Primary Care Transparency Conference, World Forum, The Hague, 20 May 2011

I had the great privilege of being invited to the Hague to give a keynote at a national conference on transparency in primary care in my role as an executive board member for the European Forum for Primary Care.

World Forum, The Hague, Netherlands
World Forum, The Hague, Netherlands

The Netherlands has been fortunate to have one of the best primary care systems in the world. Over the past few years their system, which combines public and insurance based funding, has been reformed to introduce greater marketisation. More recently the organisation of primary care into care groups and the introduction of bundled payments has brought even greater measurement and transparency into the Dutch health system.

The conference was about transparency and how payments could be linked more closely to performance measures and indicators. I was invited to speak about the pay-for-performance system for general practice in the United Kingdom – the Quality and Outcomes Framework (QOF) – having recently edited a book on this subject with my colleague Steve Gillam. This was published in 2010 ‘The Quality and Outcomes Framework: QOF transforming general practice’ and we were fortunate to have so many distinguished and  illustrious authors and researchers as contributors, among them sadly the late Barbara Starfield.

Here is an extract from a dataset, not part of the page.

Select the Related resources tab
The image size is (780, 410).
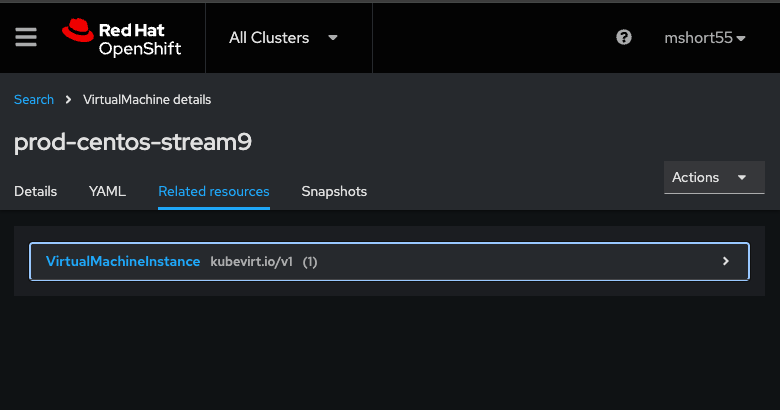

I spoke about the QOF, its effects on health processes and outcomes, equity, efficiency and patient experience (click here to see the presentation). In summary the system that has been developed has led to extraordinary advances in the organisation and transparency of primary care in the UK. However, this has been at huge cost (around £1 billion a year) and with relatively small improvements over and above what might have been expected given previous trends. Although the current system does provide the infrastructure for improvement, it is currently designed as a target rather than an improvement mechanism; and although I am not in favour of abolishing it I would advise against other countries adopting our system wholesale – instead they should look at what works in the QOF and try to improve on it.

I had an excellent host in Dr Marc Bruijnzeels, Director of the Jan van Es Instituut. The evening before the conference we travelled to Utrecht to meet with a group of experts, including academics, GPs and insurance organisation representatives,  to discuss the same issues more informally over dinner.

Utrecht, Netherlands
Utrecht, Netherlands

Finally, at the end of my stay I visited Madurodam – where you might just spot the giant ducks – even bigger than trees?!